俺は、空になったスープの保温容器を、忌々しげに睨みつけていた。
昨夜、俺は結局、あの「施し」に屈した。
一口、また一口と、屈辱的な美味さのスープを飲み干してしまったのだ。
腹が満たされた代わりに、俺の心はみすぼらしく、惨めな気持ちでいっぱいになった。
……俺は、あの王女に、『餌付け』されたんだ。
哀れな旧寮のネズミに対する、気まぐれな「施し」。
俺がどんな惨めな顔でそれに食いつくか、彼女は離宮のテラスで嘲笑っていたのだろう。
……ふざけるな!
問題は、この空の容器だ。
どうする?
これを捨てたら? 「施しを無下にした」として、侍女長が再び現れ、今度こそ研究室送りか?
かといって、このまま持っているのも屈辱だ。
「……クソッ」
俺は、その保温容器を丁寧に磨き上げると、早朝、まだ誰もいない時間を見計らい旧寮の裏口、昨夜、侍女が置いた場所にそっと返却した。
……これが、俺にできる、唯一の意思表示だった。
「食った。だが、感謝はしない」という、惨めな抵抗だ。
その日。俺の警戒心は、もはや恐怖症の域に達していた。
講義室へも、生徒が登校しきるギリギリの時間に滑り込み、一番後ろの隅の席に潜り込む。
周囲の視線が、すべて王女の「監視」のように思えてくる。
……落ち着け。俺はモブだ。ただの背景だ。
そう自分に言い聞かせ、教科書に視線を落とす。
その日の講義は「魔法史」。
この世界の歴史において、いかに「魔力を持つ女の王族や上級貴族」が国を発展させてきたかを語る、退屈な授業だ。

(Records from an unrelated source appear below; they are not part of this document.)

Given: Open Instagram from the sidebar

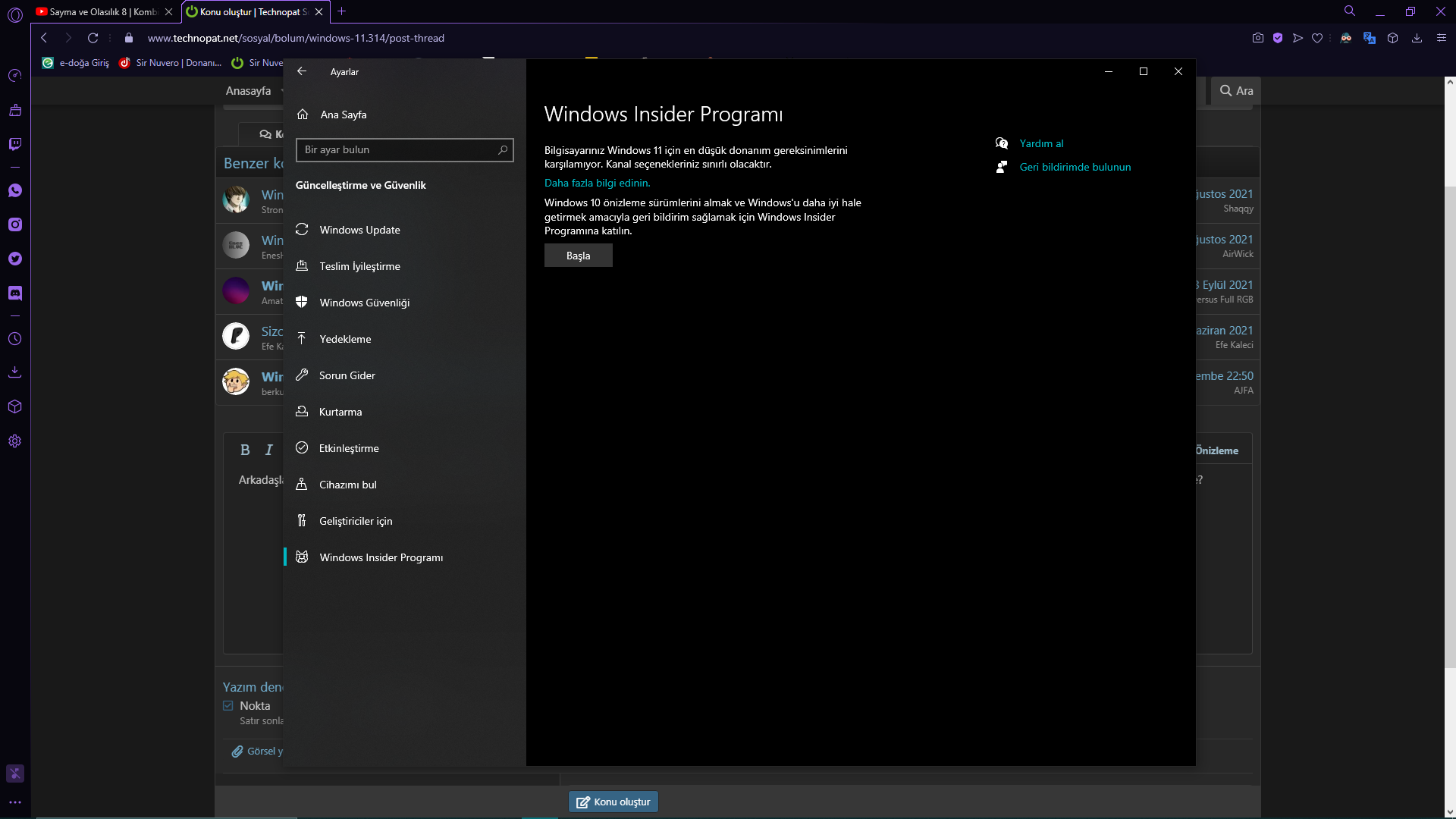Looking at the screenshot, I should point(14,224).
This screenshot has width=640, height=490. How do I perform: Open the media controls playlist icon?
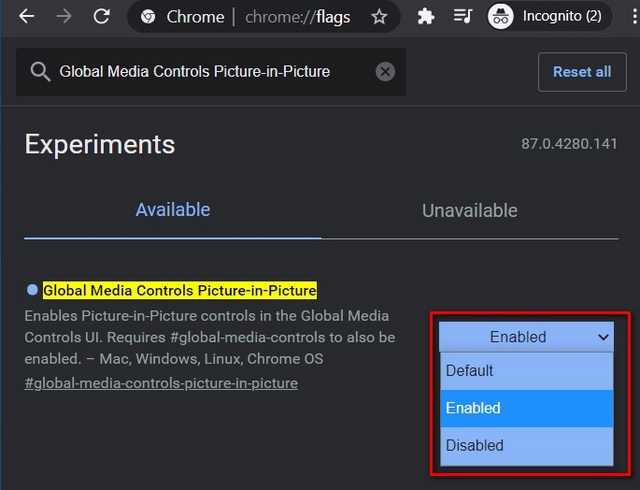pos(463,17)
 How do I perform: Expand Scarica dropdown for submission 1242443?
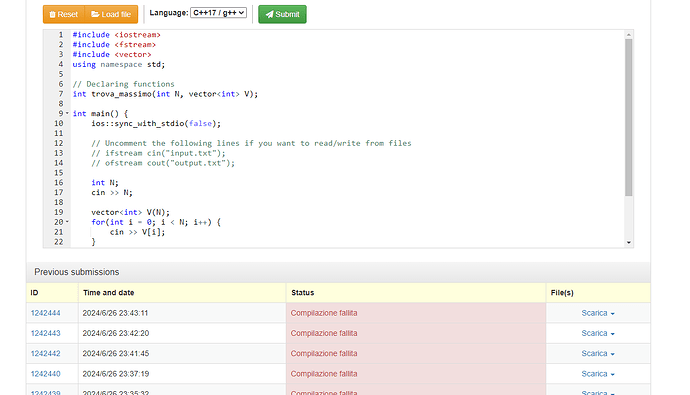598,333
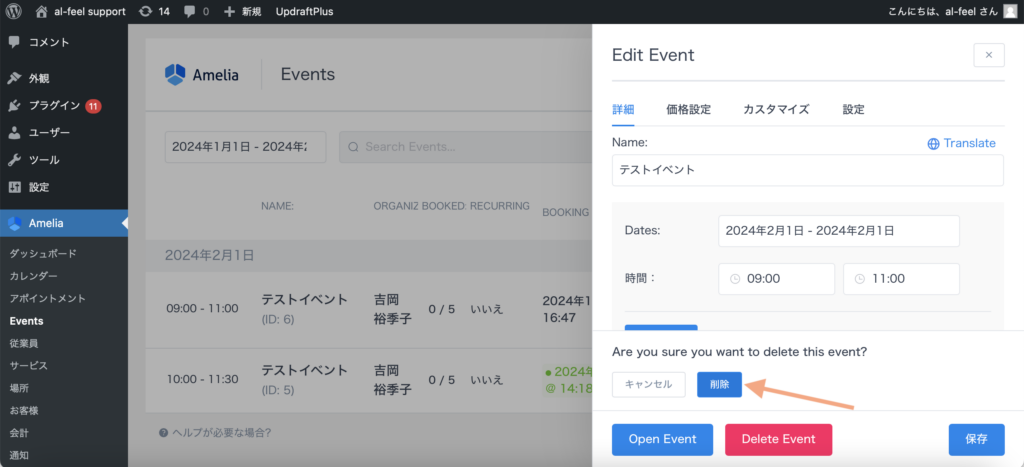Open the al-feel support home icon
Screen dimensions: 1024x467
click(42, 11)
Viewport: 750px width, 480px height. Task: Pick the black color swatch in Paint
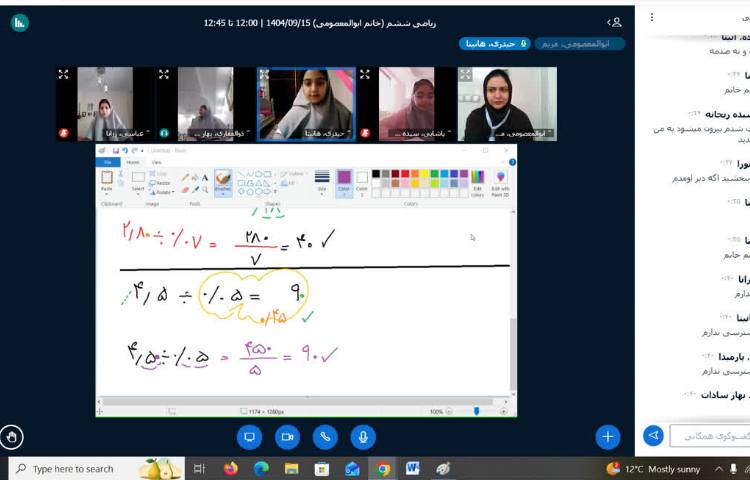coord(376,173)
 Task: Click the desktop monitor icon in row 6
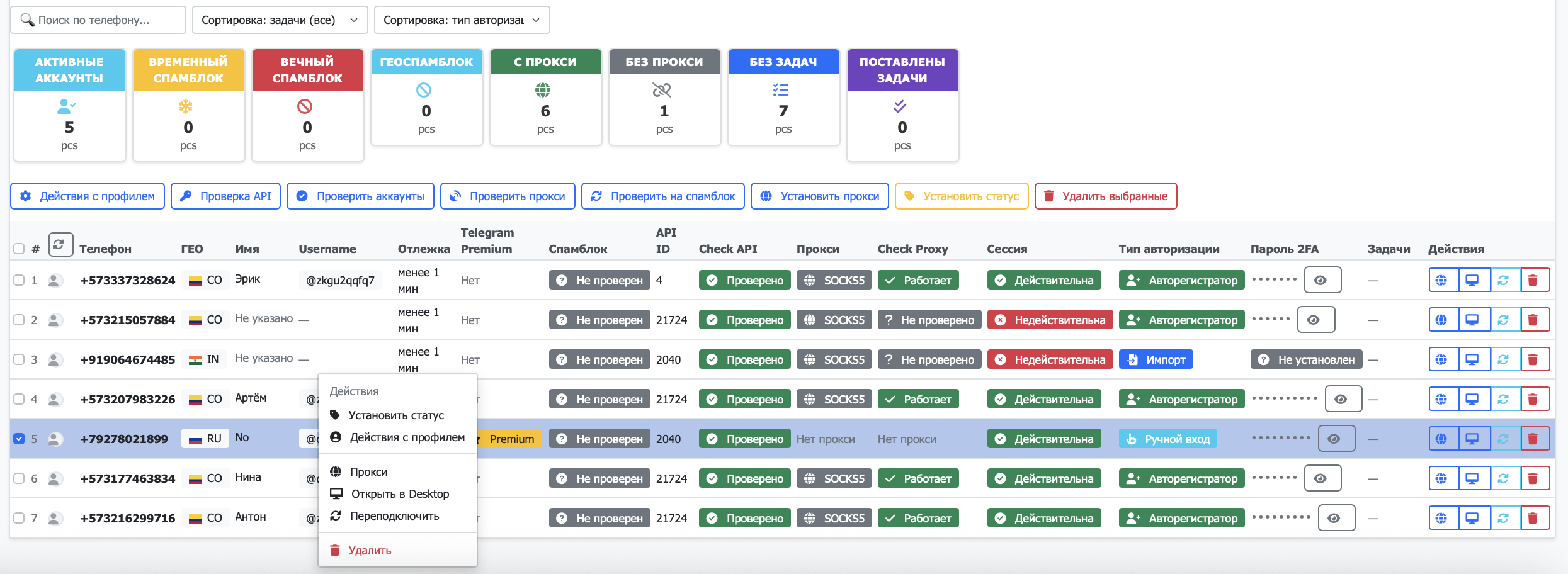tap(1472, 478)
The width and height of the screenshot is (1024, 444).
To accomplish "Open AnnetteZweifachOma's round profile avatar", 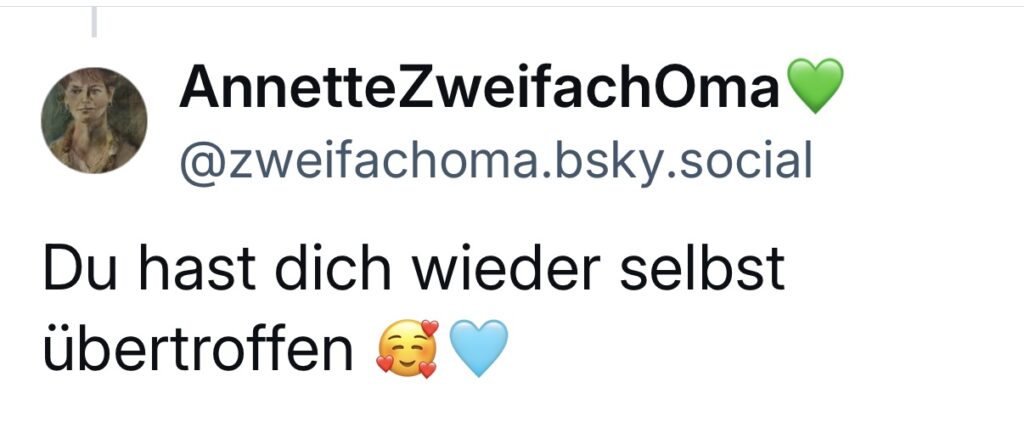I will pyautogui.click(x=94, y=121).
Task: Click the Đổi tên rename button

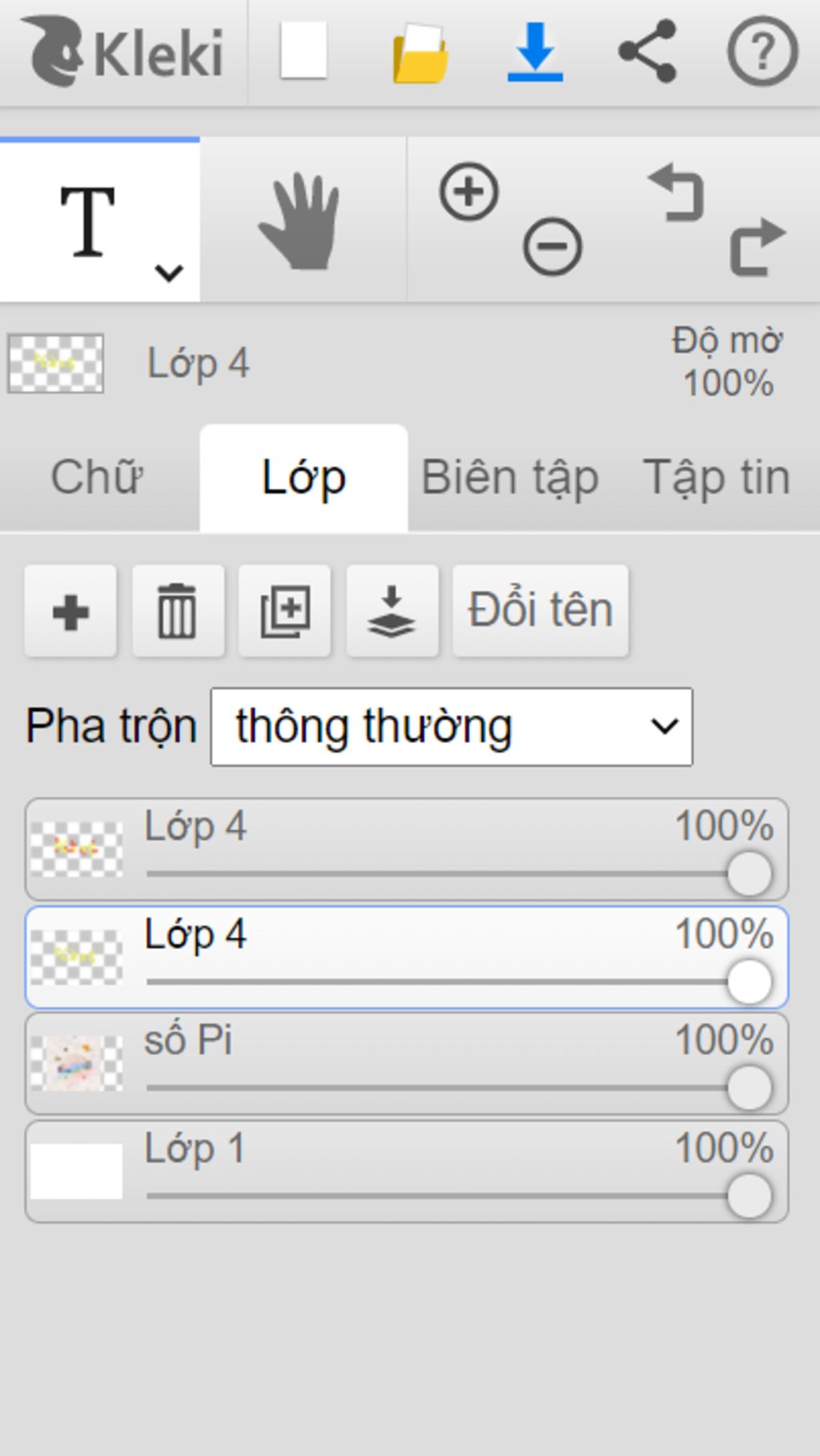Action: coord(541,612)
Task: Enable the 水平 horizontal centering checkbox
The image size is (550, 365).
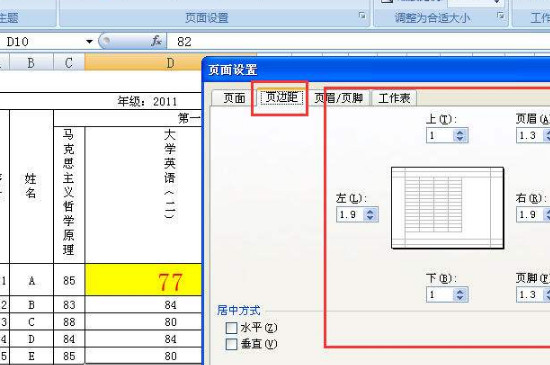Action: coord(232,328)
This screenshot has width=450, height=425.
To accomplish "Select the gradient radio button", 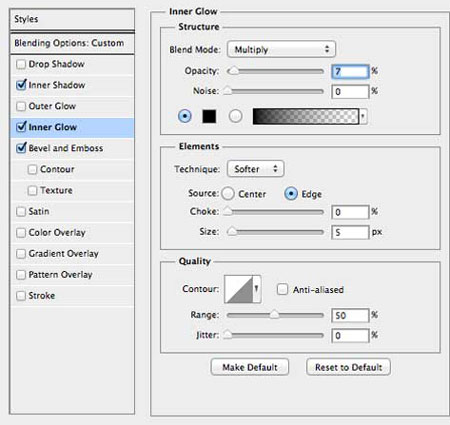I will (235, 116).
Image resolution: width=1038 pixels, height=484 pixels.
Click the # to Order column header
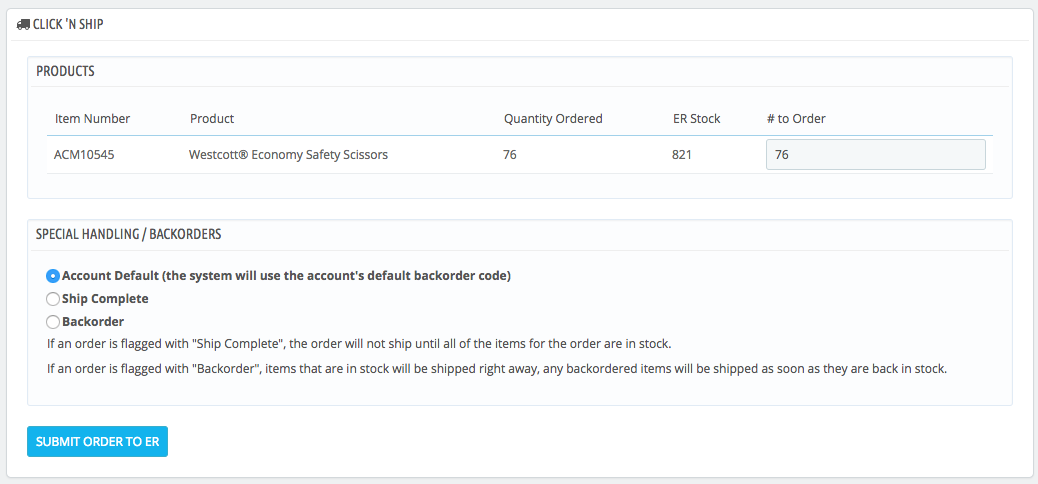796,119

俺は気配を消し、教科書の片隅に魔力制御とは関係のない、ただの幾何学模様を書き殴って時間を潰していた。
……早く終われ。早く地下書庫に隠れたい。
「――では、そこの男」
教師の、ねっとりとした声が、俺を指した。
……!
顔を上げると、クラス全員の視線が、俺一点に集中していた。
教師は、ニヤリと意地の悪い笑みを浮かべている。
「推薦入学の、アルト・フォン・キルシュヴァッサー君、だったかな? 推薦されるほどの男が、この程度の講義、退屈かね?」
……最悪だ、つまらないと思っていたことを気づかれていたのか。
レオナルドが教室の前方で、面白そうにこちらを見ている。
……あいつか。あいつが教師に何か言ったのか。
教師は、俺が返事をする前に、畳みかけた。
「では、推薦入学君。昨日の講義の範囲だ。……古代魔法文明が崩壊した『大災厄』の原因について、述べたまえ」
クラス中が、クスクスと笑いをこらえている。
意地の悪い質問だ。
教科書には「原因は諸説あり、未だ解明されていない」としか書かれていない。
つまり「正解」のない、答えようのない質問を振って、俺に恥をかかせようという魂胆だ。
俺は、ため息をついた。
……望み通り、恥をかいてやるか。
ここで正解を答えても、間違えても、目立つ。
ならば、一番「愚かなモブ」として、この場をやり過ごすのが最善だ。
「……分かりません。教科書には、載っていませんでしたので」
俺がそう答えると、教師は「それ見たことか!」とばかりに声を張り上げた。
「だから言ったのだ! 教科書に載っていないから『分からない』? それが推薦入学者の答えか!」
「そうだそうだ!」「やはり推薦されたのも、不正だったのでは?」
レオナルドの取り巻きたちが、待ってましたとばかりに囃し立てる。
……よし。これでいい。これで俺は「推薦入学のくせに何も知らない馬鹿」というレッテルが貼られる。
そう思って、俺が再び席に着こうとした時。
「……キルシュヴァッサー君」
教師が、さらに俺を追い詰めようと、嘲笑を浮かべた。
「では、君は、この『大災厄』について、どう『思う』かね? 君の、その推薦に値するという『知識』とやらで、推察してみたまえよ」
……しつこい。
俺は、この教師の悪意に、静かな怒りが湧いてくるのを感じた。
……いいだろう。そこまで言うなら。
父さん。俺は父さんの教え通り、「勉強」してきた。
俺は、静かに立ち上がった。
「……推察、ですか。教科書に載っていない、俺個人の見解ですが」
俺は、前世の知識――物理学と天文学の知識――と、この世界の魔法理論を組み合わせて、ここ数日、地下書庫で読んだ古代文献の情報を整理し、口を開いた。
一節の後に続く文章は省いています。